*WORK INSTRUCTION*. Of the material below, only the lines from the line containing "Instruction: Open the" down to the line containing "Task: Click the PQ AI实训系统 header title" belong in the answer, written out exactly.

*ENTRIES PROVIDED*.
################
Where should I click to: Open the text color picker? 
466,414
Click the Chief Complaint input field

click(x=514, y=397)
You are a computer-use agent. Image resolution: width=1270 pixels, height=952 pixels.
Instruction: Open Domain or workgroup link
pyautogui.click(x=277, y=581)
################
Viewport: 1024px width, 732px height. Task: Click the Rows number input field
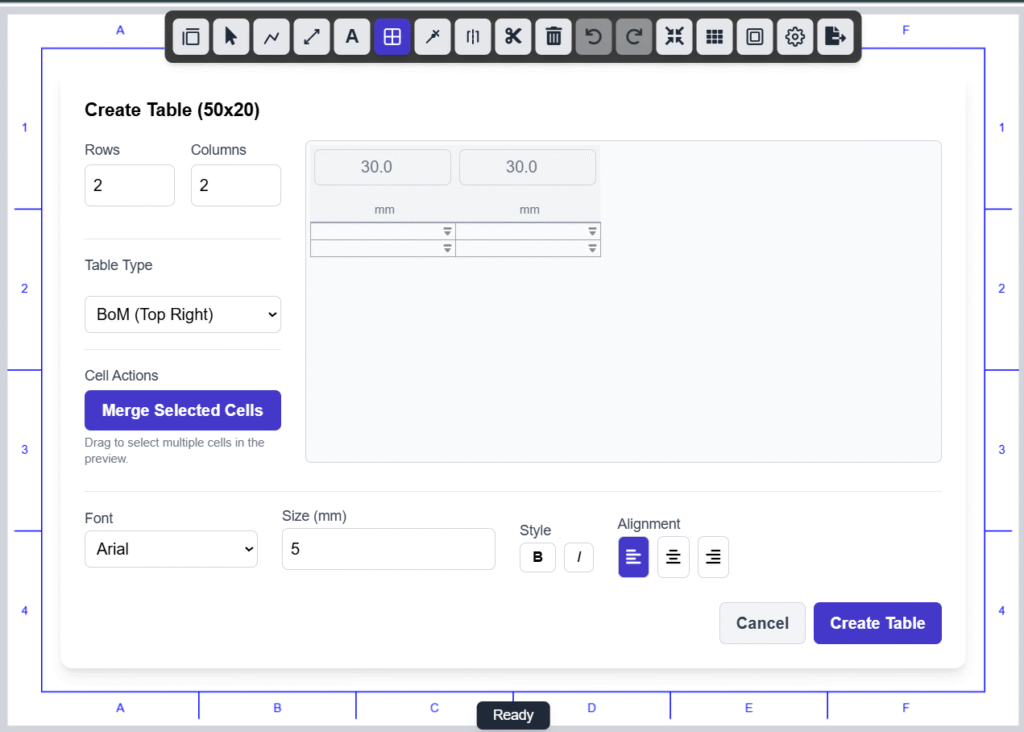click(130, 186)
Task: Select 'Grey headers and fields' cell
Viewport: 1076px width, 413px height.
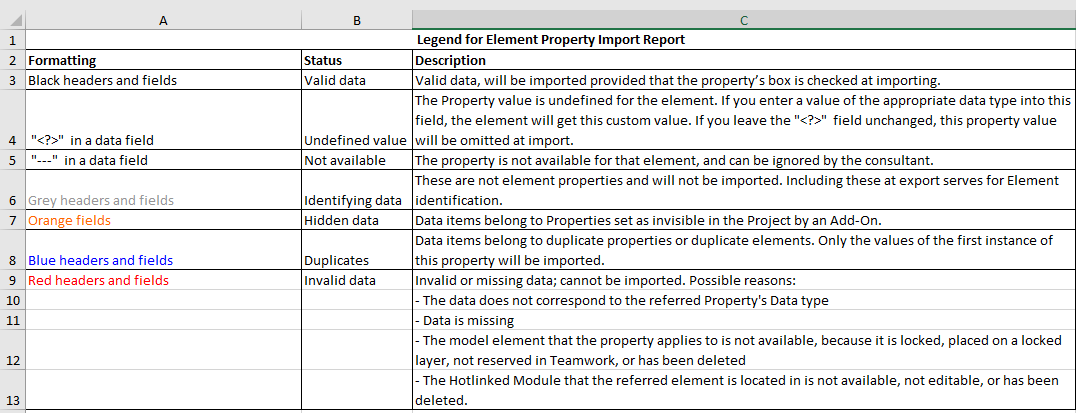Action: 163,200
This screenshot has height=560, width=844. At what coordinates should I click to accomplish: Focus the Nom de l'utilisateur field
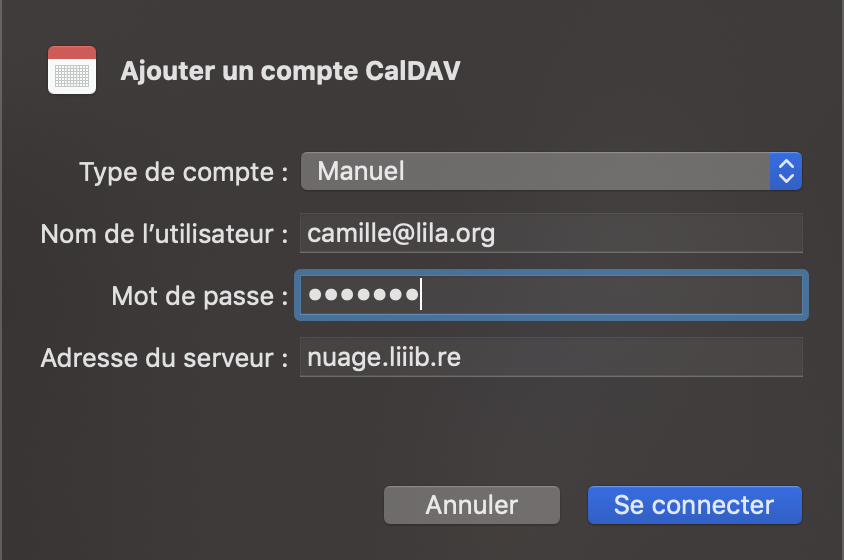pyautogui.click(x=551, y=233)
################
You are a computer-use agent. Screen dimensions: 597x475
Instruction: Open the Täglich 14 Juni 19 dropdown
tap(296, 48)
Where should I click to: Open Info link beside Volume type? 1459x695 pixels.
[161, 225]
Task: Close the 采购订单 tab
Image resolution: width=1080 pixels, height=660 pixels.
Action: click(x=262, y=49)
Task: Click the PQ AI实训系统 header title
################
*SOLUTION TO THE PROBLEM*.
Instruction: Open the Täglich 14 Juni 19 dropdown
tap(296, 48)
Where should I click to: Open Info link beside Volume type? 1459x695 pixels.
[161, 225]
Task: Close the 采购订单 tab
Image resolution: width=1080 pixels, height=660 pixels.
Action: click(x=262, y=49)
Task: Click the PQ AI实训系统 header title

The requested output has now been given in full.